Durante la celebración, el mandatario provincial subrayó el trabajo conjunto que hace posible la fiesta y valoró su evolución constante. “Detrás de esta fiesta está el trabajo de toda una ciudad”, expresó, al remarcar el rol del Municipio, la Cámara de Chocolateros y la comunidad en la organización.
En ese sentido, Weretilneck resaltó que la edición 2026 volvió a posicionar a Bariloche como un destino elegido, con una propuesta que combina turismo, producción y experiencias para miles de visitantes.
“Lo primero es felicitar a todo el equipo que hace posible esta fiesta: al Municipio, a la Cámara de Chocolateros y a toda la comunidad que trabaja en la organización. Año tras año se jerarquiza, crece y convoca cada vez más”, afirmó.

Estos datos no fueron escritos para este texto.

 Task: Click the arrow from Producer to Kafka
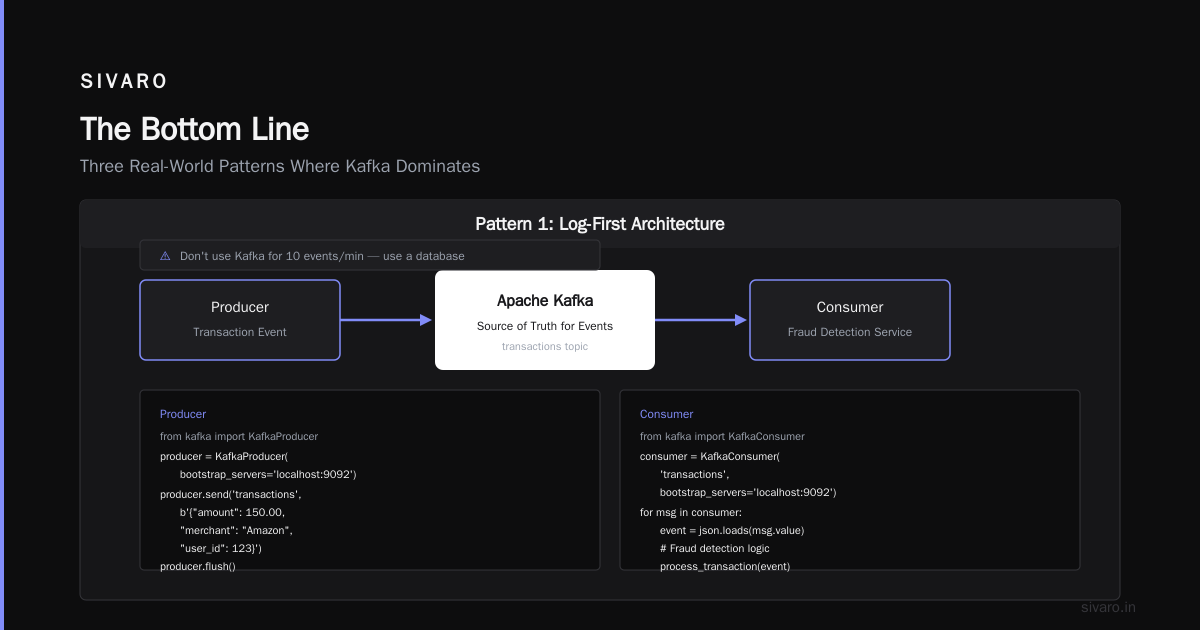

El gobernador también puso el foco en el vínculo entre la ciudad y los turistas que la visitan cada año. “El turista viene todos los años a renovar su contrato con Bariloche. Y eso tiene que ver con ofrecer siempre algo nuevo, algo distinto, con calidad y con jerarquía”, señaló.
La Fiesta del Chocolate se ha transformado en un evento que trasciende lo turístico y refleja una actividad productiva con más de 80 años de historia, que genera miles de puestos de trabajo y consolida a Bariloche como un polo de valor agregado, con una producción superior a las 2.000 toneladas anuales y presencia en mercados nacionales e internacionales.
En esta edición, uno de los momentos más destacados fue la elaboración de la barra de chocolate más larga, que superó los 200 metros. “Hoy se bate un récord, con más de 200 metros de chocolate, y eso también habla de la escala y del crecimiento que tiene esta fiesta”, agregó Weretilneck.
Finalmente, el mandatario provincial destacó que este tipo de eventos refuerza el modelo de desarrollo de Río Negro, basado en el impulso de las economías regionales, la generación de empleo y el fortalecimiento del turismo como motor económico. En Bariloche, ese camino se traduce en una ciudad que crece sostenida por su historia productiva y su proyección hacia el futuro.